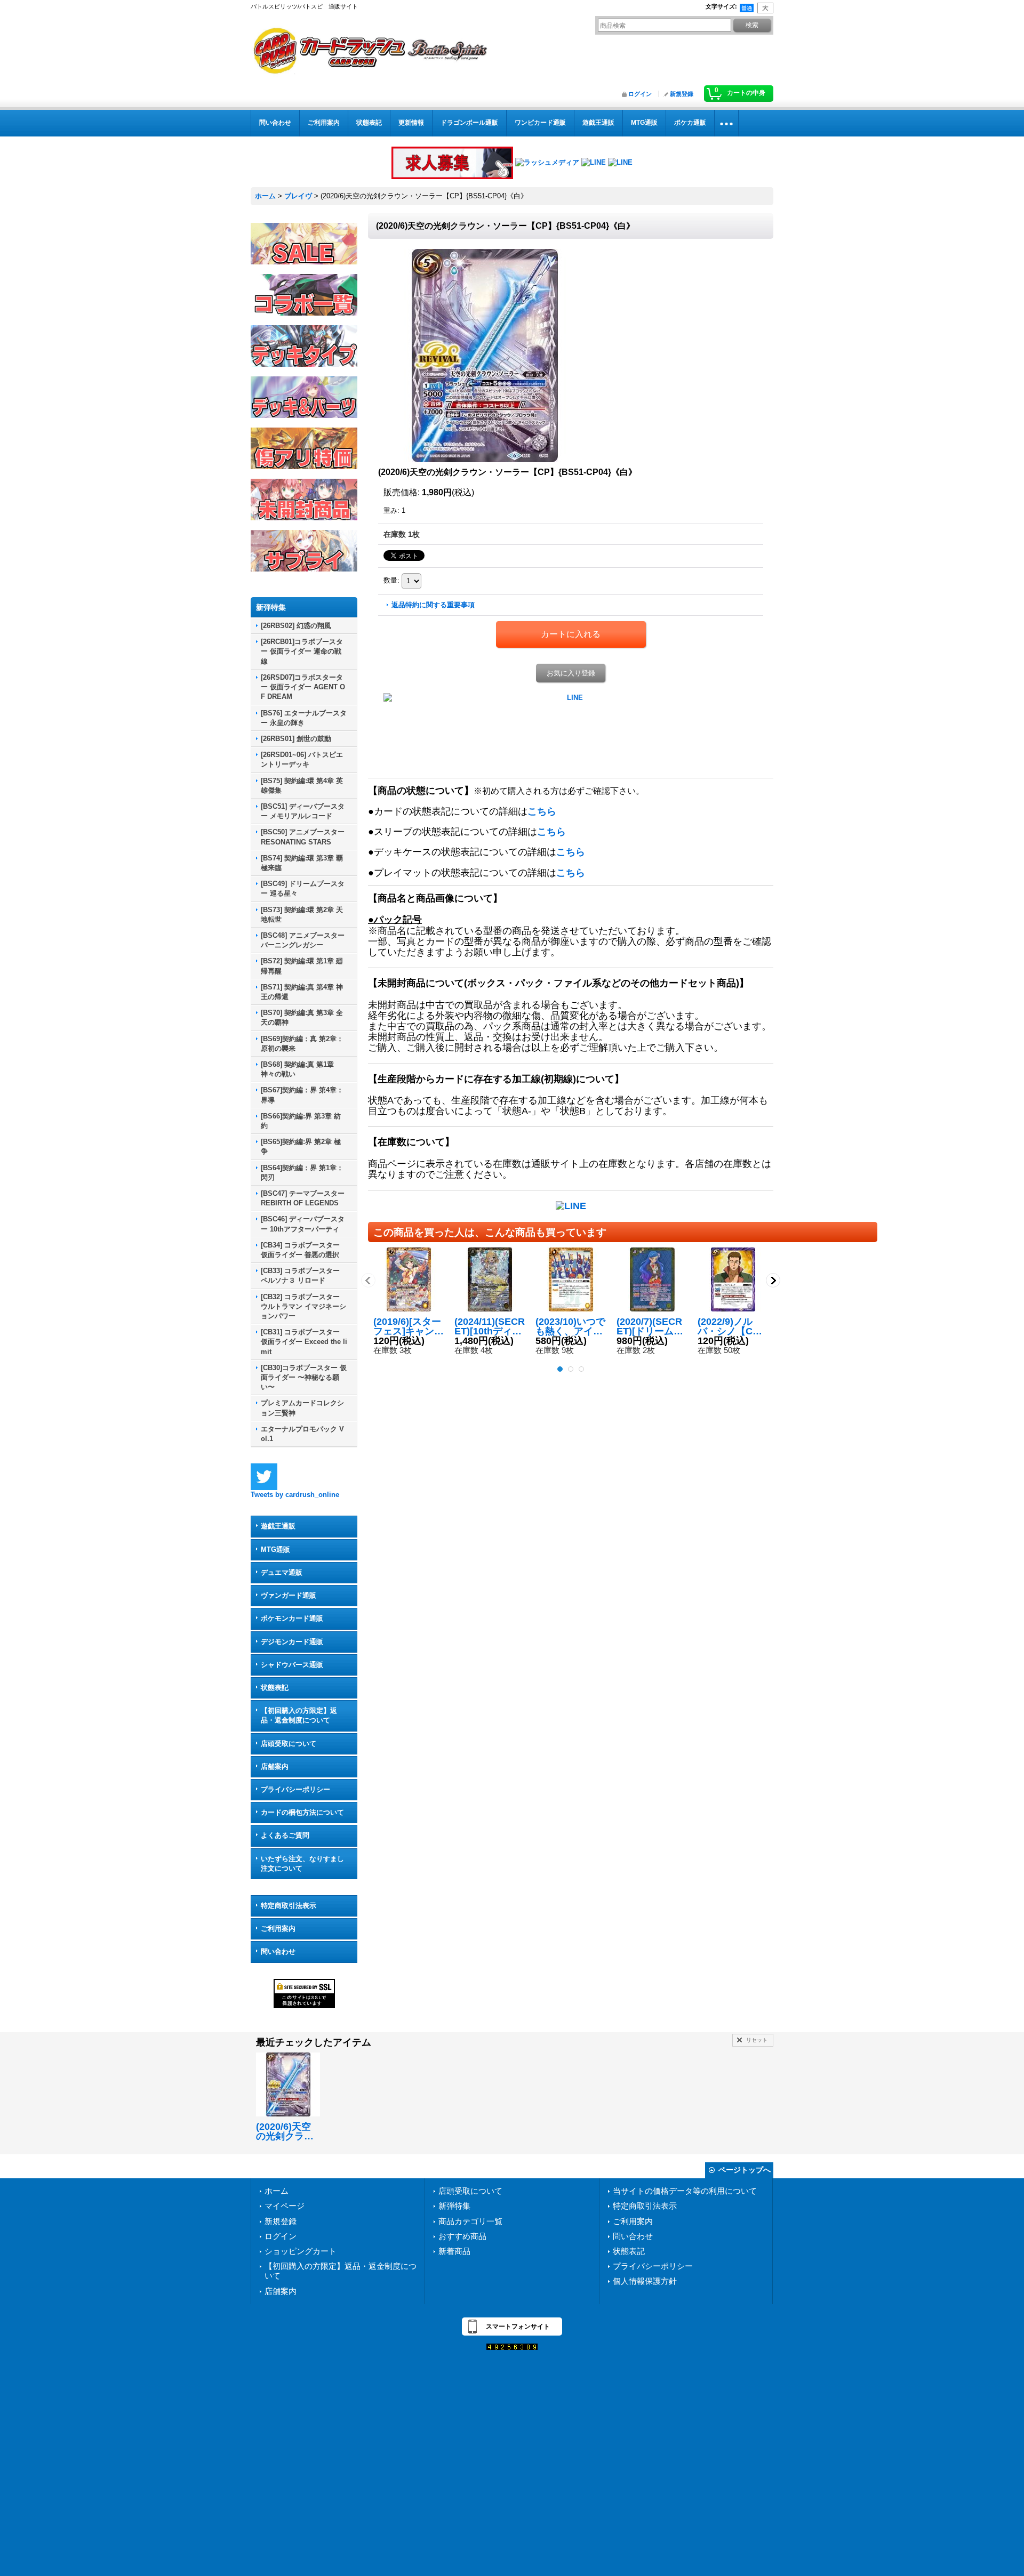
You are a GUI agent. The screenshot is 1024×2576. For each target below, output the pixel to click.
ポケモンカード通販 (292, 1618)
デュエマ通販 (281, 1572)
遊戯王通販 (278, 1526)
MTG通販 (275, 1549)
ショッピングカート (301, 2251)
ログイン (640, 94)
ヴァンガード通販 (288, 1595)
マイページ (285, 2205)
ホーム (277, 2190)
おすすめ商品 (462, 2236)
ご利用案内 (278, 1929)
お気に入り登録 (571, 673)
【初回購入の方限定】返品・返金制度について (299, 1715)
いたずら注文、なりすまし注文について (302, 1863)
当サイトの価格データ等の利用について (685, 2190)
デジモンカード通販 (292, 1642)
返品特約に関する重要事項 (433, 605)
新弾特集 (454, 2205)
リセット (756, 2040)
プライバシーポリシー (295, 1789)
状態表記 (275, 1688)
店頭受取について (288, 1744)
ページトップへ (744, 2170)
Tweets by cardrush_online (295, 1495)
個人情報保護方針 (645, 2280)
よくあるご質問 (285, 1835)
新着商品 (454, 2251)
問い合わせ (278, 1951)
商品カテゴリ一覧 (470, 2221)
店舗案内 (275, 1766)
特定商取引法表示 (288, 1906)
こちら (541, 811)
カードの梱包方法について (302, 1812)
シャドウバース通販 (292, 1665)
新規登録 (681, 94)
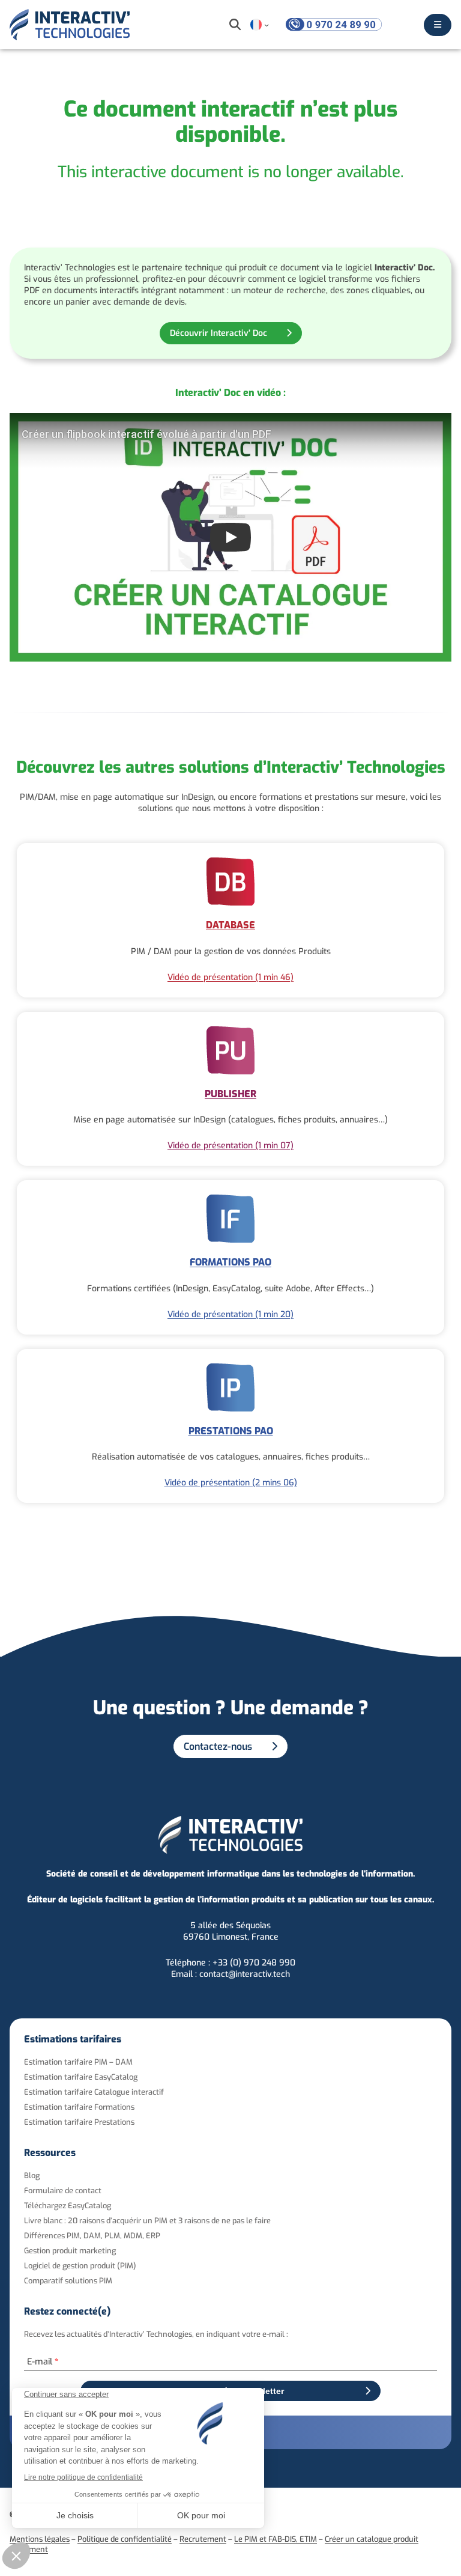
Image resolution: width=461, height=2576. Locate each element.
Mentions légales (40, 2539)
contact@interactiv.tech (244, 1974)
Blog (32, 2175)
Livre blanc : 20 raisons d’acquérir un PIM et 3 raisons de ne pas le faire (147, 2220)
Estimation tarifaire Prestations (79, 2122)
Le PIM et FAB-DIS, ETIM (275, 2539)
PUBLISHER (230, 1094)
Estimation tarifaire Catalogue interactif (94, 2092)
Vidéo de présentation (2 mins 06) (230, 1482)
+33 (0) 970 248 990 (253, 1963)
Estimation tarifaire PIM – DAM (78, 2062)
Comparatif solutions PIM (68, 2281)
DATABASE (230, 925)
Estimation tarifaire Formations (79, 2107)
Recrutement (202, 2539)
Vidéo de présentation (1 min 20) (230, 1314)
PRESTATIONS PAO (230, 1431)
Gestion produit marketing (70, 2251)
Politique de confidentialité (124, 2539)
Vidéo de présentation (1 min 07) (230, 1145)
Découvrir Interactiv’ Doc (218, 333)
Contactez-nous (218, 1746)
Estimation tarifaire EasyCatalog (80, 2077)
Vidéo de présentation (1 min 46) (230, 977)
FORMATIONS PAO (230, 1262)
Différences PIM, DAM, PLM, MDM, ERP (92, 2235)
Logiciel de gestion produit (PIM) (80, 2266)
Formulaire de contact (62, 2190)
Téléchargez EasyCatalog (67, 2205)
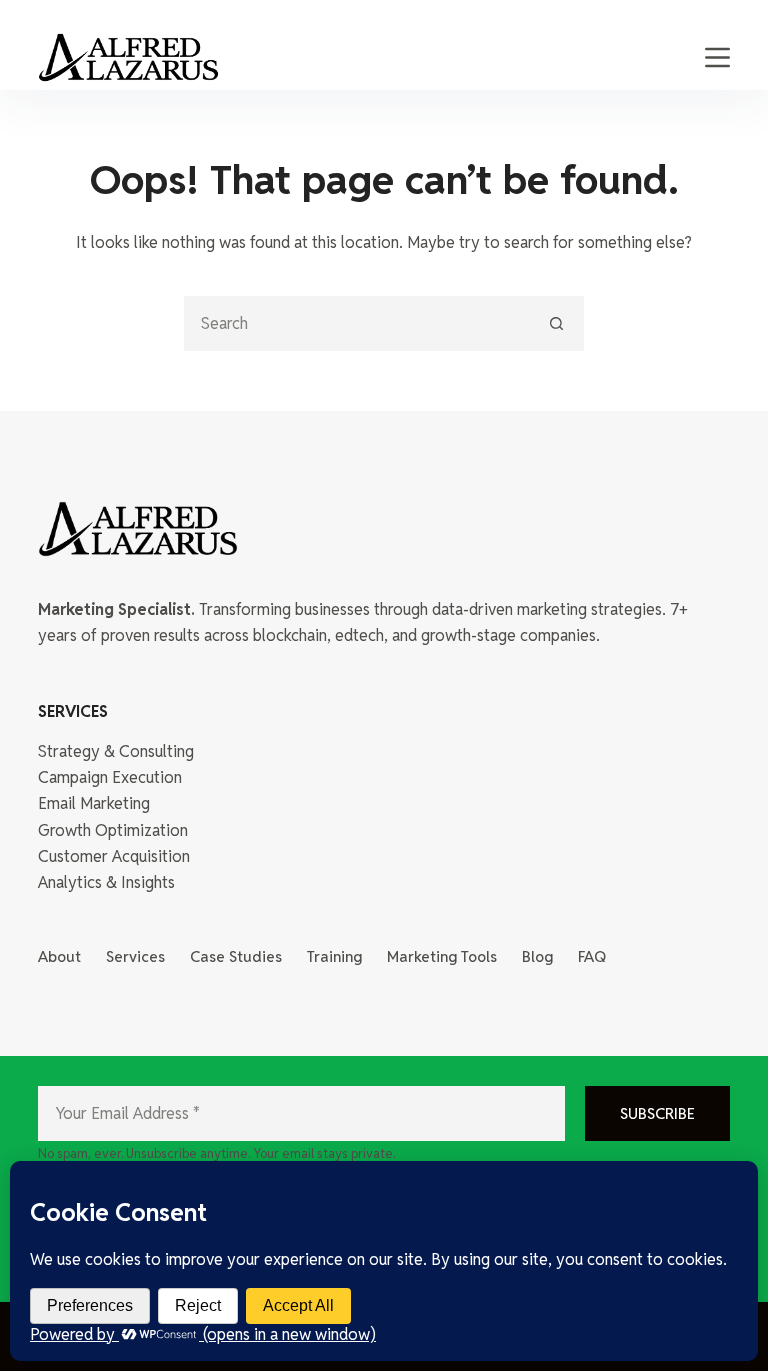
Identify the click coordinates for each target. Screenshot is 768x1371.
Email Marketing (94, 803)
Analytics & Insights (106, 882)
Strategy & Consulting (116, 751)
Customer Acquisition (114, 856)
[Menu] (717, 57)
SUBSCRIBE (657, 1113)
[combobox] (358, 323)
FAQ (592, 956)
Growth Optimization (113, 830)
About (59, 956)
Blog (537, 956)
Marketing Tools (442, 956)
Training (334, 956)
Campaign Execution (110, 777)
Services (135, 956)
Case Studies (236, 956)
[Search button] (556, 323)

————————

■ EXERCISE INSTRUCTIONS: Your reply must match the data above line for line, except that it holds no pictures.

■ SOLUTION FOR THIS PROBLEM:
You are a GUI agent. The screenshot is 1024×2576. For each target below, output the pixel to click.
ポケモンカード通販 (292, 1618)
デュエマ通販 (281, 1572)
遊戯王通販 (278, 1526)
MTG通販 (275, 1549)
ショッピングカート (301, 2251)
ログイン (640, 94)
ヴァンガード通販 (288, 1595)
マイページ (285, 2205)
ホーム (277, 2190)
おすすめ商品 (462, 2236)
ご利用案内 (278, 1929)
お気に入り登録 (571, 673)
【初回購入の方限定】返品・返金制度について (299, 1715)
いたずら注文、なりすまし注文について (302, 1863)
当サイトの価格データ等の利用について (685, 2190)
デジモンカード通販 (292, 1642)
返品特約に関する重要事項 (433, 605)
新弾特集 (454, 2205)
リセット (756, 2040)
プライバシーポリシー (295, 1789)
状態表記 (275, 1688)
店頭受取について (288, 1744)
ページトップへ (744, 2170)
Tweets by cardrush_online (295, 1495)
個人情報保護方針 (645, 2280)
よくあるご質問 (285, 1835)
新着商品 (454, 2251)
問い合わせ (278, 1951)
商品カテゴリ一覧 (470, 2221)
店舗案内 (275, 1766)
特定商取引法表示 (288, 1906)
こちら (541, 811)
カードの梱包方法について (302, 1812)
シャドウバース通販 (292, 1665)
新規登録 (681, 94)
Image resolution: width=461, height=2576. Locate each element.
Mentions légales (40, 2539)
contact@interactiv.tech (244, 1974)
Blog (32, 2175)
Livre blanc : 20 raisons d’acquérir un PIM et 3 raisons de ne pas le faire (147, 2220)
Estimation tarifaire Prestations (79, 2122)
Le PIM et FAB-DIS, ETIM (275, 2539)
PUBLISHER (230, 1094)
Estimation tarifaire Catalogue interactif (94, 2092)
Vidéo de présentation (2 mins 06) (230, 1482)
+33 (0) 970 248 990 (253, 1963)
Estimation tarifaire PIM – DAM (78, 2062)
Comparatif solutions PIM (68, 2281)
DATABASE (230, 925)
Estimation tarifaire Formations (79, 2107)
Recrutement (202, 2539)
Vidéo de présentation (1 min 20) (230, 1314)
PRESTATIONS PAO (230, 1431)
Gestion produit marketing (70, 2251)
Politique de confidentialité (124, 2539)
Vidéo de présentation (1 min 07) (230, 1145)
Découvrir Interactiv’ Doc (218, 333)
Contactez-nous (218, 1746)
Estimation tarifaire EasyCatalog (80, 2077)
Vidéo de présentation (1 min 46) (230, 977)
FORMATIONS PAO (230, 1262)
Différences PIM, DAM, PLM, MDM, ERP (92, 2235)
Logiciel de gestion produit (PIM) (80, 2266)
Formulaire de contact (62, 2190)
Téléchargez EasyCatalog (67, 2205)
Identify the click coordinates for each target. Screenshot is 768x1371.
Email Marketing (94, 803)
Analytics & Insights (106, 882)
Strategy & Consulting (116, 751)
Customer Acquisition (114, 856)
[Menu] (717, 57)
SUBSCRIBE (657, 1113)
[combobox] (358, 323)
FAQ (592, 956)
Growth Optimization (113, 830)
About (59, 956)
Blog (537, 956)
Marketing Tools (442, 956)
Training (334, 956)
Campaign Execution (110, 777)
Services (135, 956)
Case Studies (236, 956)
[Search button] (556, 323)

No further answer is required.